The self-reference $: method is a little longer:

   0:`(, $:@<:) @.* 7
7 6 5 4 3 2 1 0

Like any recursive function, we need a base case and an inductive case. Sentences like

f`g@.t

in J give you case analysis, so a sentence like:

0:`f @.*

is a strong clue that your base case maps 0 to 0 and runs all positive numbers through f, and that’s what’s happening here. So the next step is understanding , $:@<:. This is about as simple as self-reference can get: we’re making a hook (it means the same as ] , $:@<: if forks make more sense to you than hooks) basically using , to append the current value with the result of the recursive call. $:@<: says “apply myself after decrementing the argument”.

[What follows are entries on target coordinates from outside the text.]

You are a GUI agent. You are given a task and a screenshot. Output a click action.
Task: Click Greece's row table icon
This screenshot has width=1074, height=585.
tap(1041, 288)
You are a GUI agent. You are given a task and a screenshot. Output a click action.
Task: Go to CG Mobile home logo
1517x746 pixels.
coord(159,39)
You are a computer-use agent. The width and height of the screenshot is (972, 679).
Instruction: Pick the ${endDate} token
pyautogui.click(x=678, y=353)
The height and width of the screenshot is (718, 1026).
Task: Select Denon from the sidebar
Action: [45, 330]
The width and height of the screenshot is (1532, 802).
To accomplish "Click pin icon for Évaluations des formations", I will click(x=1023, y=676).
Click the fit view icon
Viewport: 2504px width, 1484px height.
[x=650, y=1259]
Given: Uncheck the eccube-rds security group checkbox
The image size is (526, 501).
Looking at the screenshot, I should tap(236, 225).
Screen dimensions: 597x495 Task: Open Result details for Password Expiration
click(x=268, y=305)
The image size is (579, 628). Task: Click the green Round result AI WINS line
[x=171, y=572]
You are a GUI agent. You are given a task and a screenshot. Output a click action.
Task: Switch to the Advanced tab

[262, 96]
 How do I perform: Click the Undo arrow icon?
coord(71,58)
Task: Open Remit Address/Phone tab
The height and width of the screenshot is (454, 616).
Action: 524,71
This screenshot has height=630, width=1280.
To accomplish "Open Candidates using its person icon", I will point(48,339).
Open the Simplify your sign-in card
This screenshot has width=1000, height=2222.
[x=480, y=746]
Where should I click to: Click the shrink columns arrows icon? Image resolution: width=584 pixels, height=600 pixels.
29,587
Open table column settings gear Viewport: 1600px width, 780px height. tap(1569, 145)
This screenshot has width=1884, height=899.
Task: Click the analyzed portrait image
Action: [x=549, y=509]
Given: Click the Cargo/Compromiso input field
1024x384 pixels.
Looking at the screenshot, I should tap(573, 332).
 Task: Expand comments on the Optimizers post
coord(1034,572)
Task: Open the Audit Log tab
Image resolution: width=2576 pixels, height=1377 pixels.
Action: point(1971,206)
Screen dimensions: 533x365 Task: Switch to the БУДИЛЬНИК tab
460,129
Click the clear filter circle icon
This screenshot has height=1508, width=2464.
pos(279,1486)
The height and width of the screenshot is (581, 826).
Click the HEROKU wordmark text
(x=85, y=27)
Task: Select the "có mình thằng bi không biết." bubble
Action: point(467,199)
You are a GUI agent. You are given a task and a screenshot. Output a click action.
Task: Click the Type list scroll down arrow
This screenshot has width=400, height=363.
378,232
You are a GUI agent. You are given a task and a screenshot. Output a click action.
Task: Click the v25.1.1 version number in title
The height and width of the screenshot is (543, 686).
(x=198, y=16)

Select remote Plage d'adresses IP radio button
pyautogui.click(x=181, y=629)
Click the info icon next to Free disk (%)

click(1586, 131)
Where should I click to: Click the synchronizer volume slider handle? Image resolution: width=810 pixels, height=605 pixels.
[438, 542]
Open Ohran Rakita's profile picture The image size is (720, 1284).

This suggests an obvious way to get the increasing list, by just flipping around the arguments to , append:

   0:`($:@<: , ]) @.* 7
0 1 2 3 4 5 6 7

I’m sure the self-reference version is worse in performance terms, but there isn’t as straightforward a way to flip it around like this, so this counts as an advantage here.

Detecting palindromes

This is one thing where Prolog usually has a significant advantage over other languages, because you can make the relationship between palindromes and reflection explicit:

 palindrome(X) :- reverse(X, X).

However, J is still able to beat this:

palindrome =: -: |.

Match the value with its reflection.